------ SELECTED PASSAGE

Raising Interest Rates Will Not Undo Trillions in Government Spending

The U.S. Government - and most governments around the world - borrowed trillions and went on the largest spending spree in the history of the world in the name of jump-starting the global economy in 2020. Higher government spending always leads to demand-pull inflation because it increases government spending without increasing real output or reducing the spending of the private sector.

What is the Likely Outcome of Raising Interest Rates?

The board is accelerating raising interest rates right as the U.S. economy has started to slow:

  1. New home sales have plummeted due to higher mortgage rates
  2. Existing home sales have plummeted due to higher mortgage rates
  3. Auto sales have started to slow due to higher borrowing costs
  4. New business formations have completely stopped from a lack of confidence
  5. Venture capital has all but dried up in response to financial market uncertainty
  6. Money supply growth rates are shrinking

To make matters worse, the Fed is completely aware of this. The Atlanta Fed’s GDPNow model predicts the economy will grow 0.0% in the second quarter after having shrunk by -1.4% in the first quarter of 2022.

------------

WHAT THE TASK REQUIRES
Write out an updated version of the interest rates text from "To make matters" up to and including "quarter of 2022.", changing "second quarter" to "third quarter".

------ MATERIAL SUPPLIED

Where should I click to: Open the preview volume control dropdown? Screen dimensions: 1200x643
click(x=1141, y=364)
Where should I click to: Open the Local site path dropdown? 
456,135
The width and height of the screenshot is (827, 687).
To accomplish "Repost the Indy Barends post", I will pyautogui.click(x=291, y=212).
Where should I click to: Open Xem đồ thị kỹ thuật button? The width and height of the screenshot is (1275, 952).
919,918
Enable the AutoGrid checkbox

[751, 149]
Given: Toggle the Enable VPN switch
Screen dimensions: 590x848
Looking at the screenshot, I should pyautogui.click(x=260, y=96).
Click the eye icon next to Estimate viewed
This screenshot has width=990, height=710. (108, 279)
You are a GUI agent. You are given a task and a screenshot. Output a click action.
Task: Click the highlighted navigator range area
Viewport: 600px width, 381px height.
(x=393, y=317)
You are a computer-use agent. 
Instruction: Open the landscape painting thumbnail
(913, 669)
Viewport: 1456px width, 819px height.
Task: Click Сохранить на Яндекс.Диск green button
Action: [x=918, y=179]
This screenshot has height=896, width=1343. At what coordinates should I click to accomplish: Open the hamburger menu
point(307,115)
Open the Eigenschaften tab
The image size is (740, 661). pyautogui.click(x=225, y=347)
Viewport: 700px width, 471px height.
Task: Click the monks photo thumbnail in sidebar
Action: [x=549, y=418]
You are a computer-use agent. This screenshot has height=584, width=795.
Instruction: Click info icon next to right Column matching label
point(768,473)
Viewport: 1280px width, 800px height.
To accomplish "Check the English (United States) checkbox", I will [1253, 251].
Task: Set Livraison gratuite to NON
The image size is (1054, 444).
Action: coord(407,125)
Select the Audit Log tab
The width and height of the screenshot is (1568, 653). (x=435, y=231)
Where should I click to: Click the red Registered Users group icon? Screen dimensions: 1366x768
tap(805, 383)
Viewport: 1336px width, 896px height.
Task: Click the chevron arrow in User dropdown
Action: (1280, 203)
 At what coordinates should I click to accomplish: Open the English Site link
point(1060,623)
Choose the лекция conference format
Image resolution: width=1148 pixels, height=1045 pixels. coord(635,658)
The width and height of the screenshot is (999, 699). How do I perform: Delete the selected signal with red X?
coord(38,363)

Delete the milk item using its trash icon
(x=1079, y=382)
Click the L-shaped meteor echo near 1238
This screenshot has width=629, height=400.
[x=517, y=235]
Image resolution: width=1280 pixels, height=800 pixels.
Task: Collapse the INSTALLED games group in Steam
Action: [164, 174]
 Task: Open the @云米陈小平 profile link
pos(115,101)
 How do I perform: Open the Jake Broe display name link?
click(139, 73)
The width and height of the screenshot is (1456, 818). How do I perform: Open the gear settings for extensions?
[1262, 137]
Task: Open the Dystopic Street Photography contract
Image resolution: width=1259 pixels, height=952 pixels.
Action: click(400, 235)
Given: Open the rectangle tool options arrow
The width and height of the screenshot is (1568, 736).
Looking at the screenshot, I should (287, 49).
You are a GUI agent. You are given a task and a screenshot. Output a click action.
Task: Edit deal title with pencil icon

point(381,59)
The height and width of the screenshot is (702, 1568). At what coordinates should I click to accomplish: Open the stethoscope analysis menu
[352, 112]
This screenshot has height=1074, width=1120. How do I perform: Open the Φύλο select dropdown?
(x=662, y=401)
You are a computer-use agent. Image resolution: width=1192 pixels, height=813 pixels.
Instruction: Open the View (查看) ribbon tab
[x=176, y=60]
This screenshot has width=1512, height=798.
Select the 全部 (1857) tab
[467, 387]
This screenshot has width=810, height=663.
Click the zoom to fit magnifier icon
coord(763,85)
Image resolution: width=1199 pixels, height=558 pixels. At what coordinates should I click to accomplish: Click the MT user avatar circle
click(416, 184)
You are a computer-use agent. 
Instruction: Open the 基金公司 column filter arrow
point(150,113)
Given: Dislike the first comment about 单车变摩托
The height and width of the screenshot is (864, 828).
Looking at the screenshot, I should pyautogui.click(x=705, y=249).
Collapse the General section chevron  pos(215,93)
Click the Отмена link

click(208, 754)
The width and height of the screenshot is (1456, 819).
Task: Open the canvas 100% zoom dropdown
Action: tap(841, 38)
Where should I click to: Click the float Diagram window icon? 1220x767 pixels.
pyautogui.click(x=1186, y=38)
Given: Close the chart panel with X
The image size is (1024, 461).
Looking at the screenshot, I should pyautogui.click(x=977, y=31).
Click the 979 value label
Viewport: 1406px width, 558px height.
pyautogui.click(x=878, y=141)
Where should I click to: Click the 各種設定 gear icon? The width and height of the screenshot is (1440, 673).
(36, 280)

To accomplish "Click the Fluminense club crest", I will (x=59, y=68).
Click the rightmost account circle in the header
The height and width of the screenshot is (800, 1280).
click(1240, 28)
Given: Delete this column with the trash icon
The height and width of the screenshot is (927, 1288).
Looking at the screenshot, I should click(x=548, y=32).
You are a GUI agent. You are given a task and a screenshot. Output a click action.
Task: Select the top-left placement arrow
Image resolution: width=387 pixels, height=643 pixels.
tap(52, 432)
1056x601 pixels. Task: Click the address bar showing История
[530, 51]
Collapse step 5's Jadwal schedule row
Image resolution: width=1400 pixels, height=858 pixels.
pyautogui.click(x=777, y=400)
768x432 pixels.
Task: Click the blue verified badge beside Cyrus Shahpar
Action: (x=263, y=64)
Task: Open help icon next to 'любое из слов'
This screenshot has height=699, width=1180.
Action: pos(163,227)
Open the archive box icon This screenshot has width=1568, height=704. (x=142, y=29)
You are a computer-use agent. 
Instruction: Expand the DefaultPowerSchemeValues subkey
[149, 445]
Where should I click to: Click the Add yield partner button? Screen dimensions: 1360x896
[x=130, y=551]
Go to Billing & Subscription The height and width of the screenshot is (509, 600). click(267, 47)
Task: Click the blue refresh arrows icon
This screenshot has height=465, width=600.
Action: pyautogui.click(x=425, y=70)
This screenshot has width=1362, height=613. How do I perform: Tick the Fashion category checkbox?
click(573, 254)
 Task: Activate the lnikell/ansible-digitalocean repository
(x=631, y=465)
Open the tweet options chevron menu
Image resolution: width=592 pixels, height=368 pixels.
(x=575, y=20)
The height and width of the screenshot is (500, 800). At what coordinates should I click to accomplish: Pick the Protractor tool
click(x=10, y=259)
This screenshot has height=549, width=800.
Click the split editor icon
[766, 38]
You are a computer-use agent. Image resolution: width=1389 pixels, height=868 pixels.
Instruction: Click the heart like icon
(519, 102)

------------

RESULT BELOW
To make matters worse, the Fed is completely aware of this. The Atlanta Fed’s GDPNow model predicts the economy will grow 0.0% in the third quarter after having shrunk by -1.4% in the first quarter of 2022.